A Mikrotik
RBM33G RouterBOARD, and a two
1.54" IPS panel 240x240 display modules (with a PCB instead of a FFC/FPC cable) from EastRising/BuyDisplay.com.
The RBM33G will be a 4G/LTE router/firewall running OpenWRT, and one of the display modules a small status display for it, hopefully. (I'll need to write userspace support from scratch. Note that although the pins are marked SDA/SCL, it uses the typical 4-wire SPI: clock, data, chip select, and command/data.)
I forgot all my serial adapters have TTL level outputs instead of RS-232, so now I'm waiting for my adapter to arrive how much work it is to add the status display; whether the GPIO pins are sufficiently supported by the Linux kernel, or if I have to use a microcontroller in between.
The two top left board sockets on the RBM33G are USB-based mini-PCIe slots for WWAN modems; I'll be using a Huawei ME909s-120. The one top right is a M.2 NVMe 2242 slot for a PCIe-based SSD, next to an USB 3.0 socket. On the bottom, you can see the RS-232 serial port and three gigabit ethernet connectors. I've ordered a Kioxia BG4 128GB 2230 SSD (removed unused from a Dell laptop) as they're known to work with this board, and it was cheap enough; I like to play with this kind of hardware, so I think it'll be useful for me. An SSD is completely unnecessary for normal router/firewall use; it has 16MiB flash for an OS built-in, and a smaller separate flash for a bootloader. And 256MiB of RAM, so OpenWRT should run just fine on it.

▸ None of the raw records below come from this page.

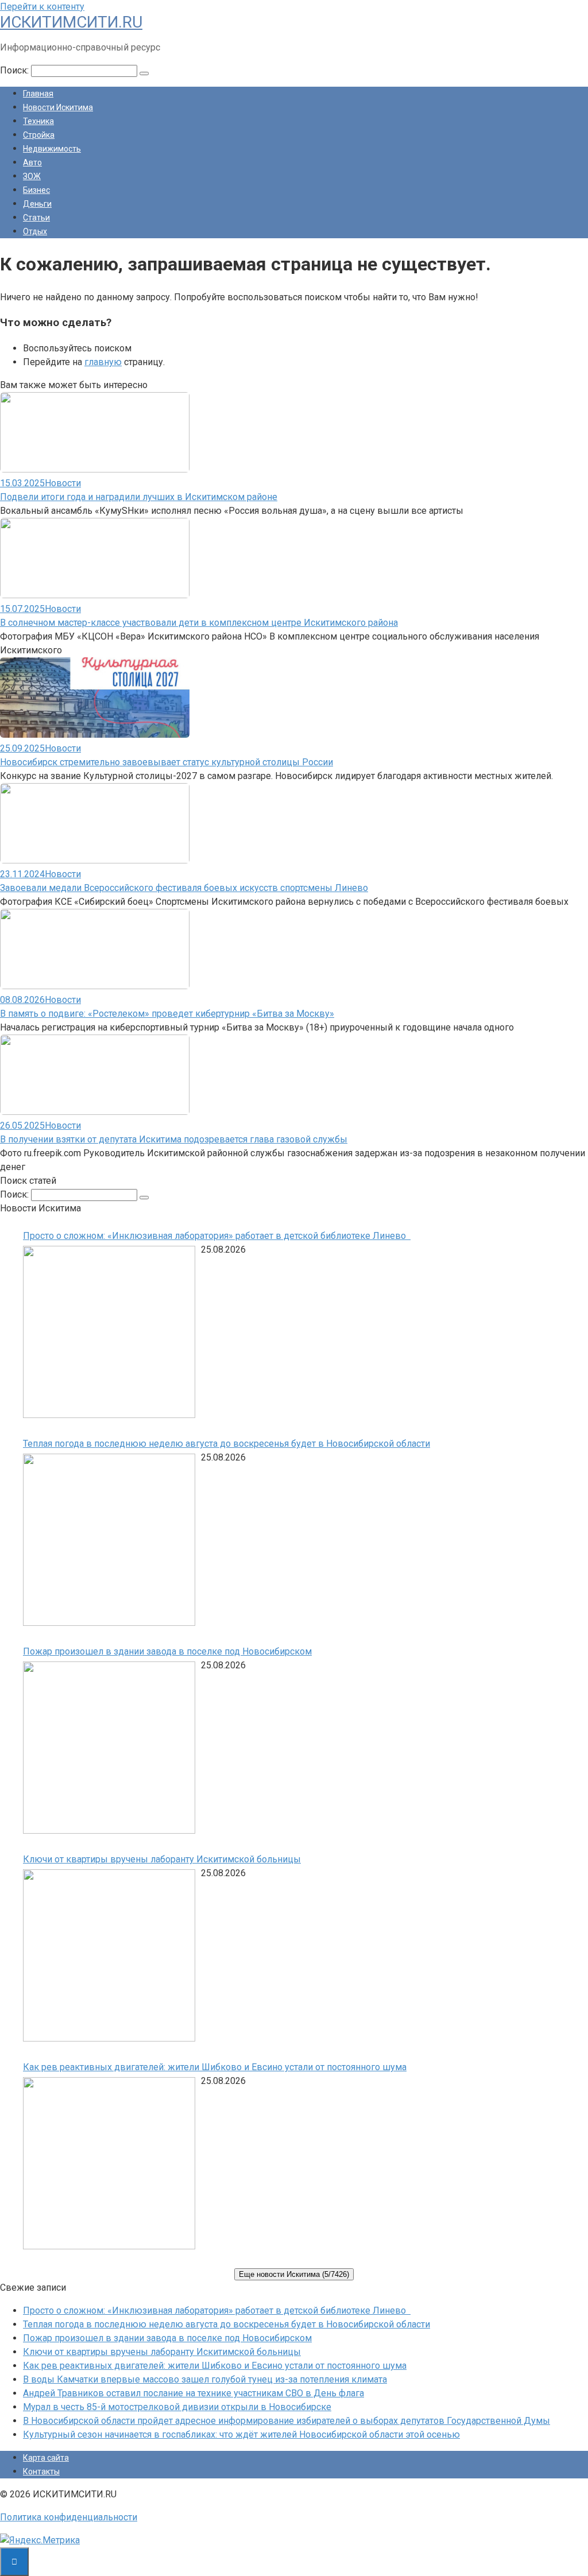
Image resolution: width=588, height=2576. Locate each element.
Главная (38, 93)
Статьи (36, 217)
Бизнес (36, 190)
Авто (32, 162)
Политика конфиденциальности (68, 2517)
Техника (38, 121)
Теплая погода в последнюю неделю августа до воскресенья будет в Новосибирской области (226, 1443)
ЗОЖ (32, 176)
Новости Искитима (58, 107)
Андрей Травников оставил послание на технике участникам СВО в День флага (193, 2393)
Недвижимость (52, 148)
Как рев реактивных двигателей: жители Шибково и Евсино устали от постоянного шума (215, 2067)
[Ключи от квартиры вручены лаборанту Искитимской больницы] (109, 1957)
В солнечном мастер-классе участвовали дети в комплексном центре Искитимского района (199, 622)
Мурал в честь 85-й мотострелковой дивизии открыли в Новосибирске (177, 2406)
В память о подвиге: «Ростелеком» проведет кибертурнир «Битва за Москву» (167, 1013)
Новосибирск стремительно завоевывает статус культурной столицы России (166, 762)
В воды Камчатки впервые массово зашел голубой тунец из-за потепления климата (205, 2379)
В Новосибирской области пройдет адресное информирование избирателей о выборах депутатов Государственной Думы (286, 2420)
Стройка (39, 135)
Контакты (41, 2471)
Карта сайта (46, 2457)
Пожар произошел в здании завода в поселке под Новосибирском (167, 1651)
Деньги (37, 203)
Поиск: (15, 70)
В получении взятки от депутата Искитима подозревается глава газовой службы (173, 1139)
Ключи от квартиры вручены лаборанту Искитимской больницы (162, 1859)
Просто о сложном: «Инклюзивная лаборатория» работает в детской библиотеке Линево (217, 1235)
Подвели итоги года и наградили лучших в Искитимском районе (138, 496)
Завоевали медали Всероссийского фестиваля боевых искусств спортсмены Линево (184, 887)
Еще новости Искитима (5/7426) (294, 2274)
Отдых (35, 231)
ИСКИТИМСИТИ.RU (71, 22)
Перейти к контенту (42, 6)
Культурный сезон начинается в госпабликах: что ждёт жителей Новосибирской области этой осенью (241, 2434)
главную (103, 362)
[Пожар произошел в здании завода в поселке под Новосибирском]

(Simply put, I got fed up with crappy USB-WWAN adapters, and wanted something really designed for this kind of use. The USB adapters only have a DC-DC converter from USB 5V to 3.8V, and some passive decoupling capacitors, but even so, the ones I can find are just.. not something I can rely on. An LDO generates too much heat. I'm not an EE, and don't trust myself enough to design the board layout using TI TLV62569DBVR buck controller, because of the switchmode EMI, although it'd be near perfect for this use case otherwise.)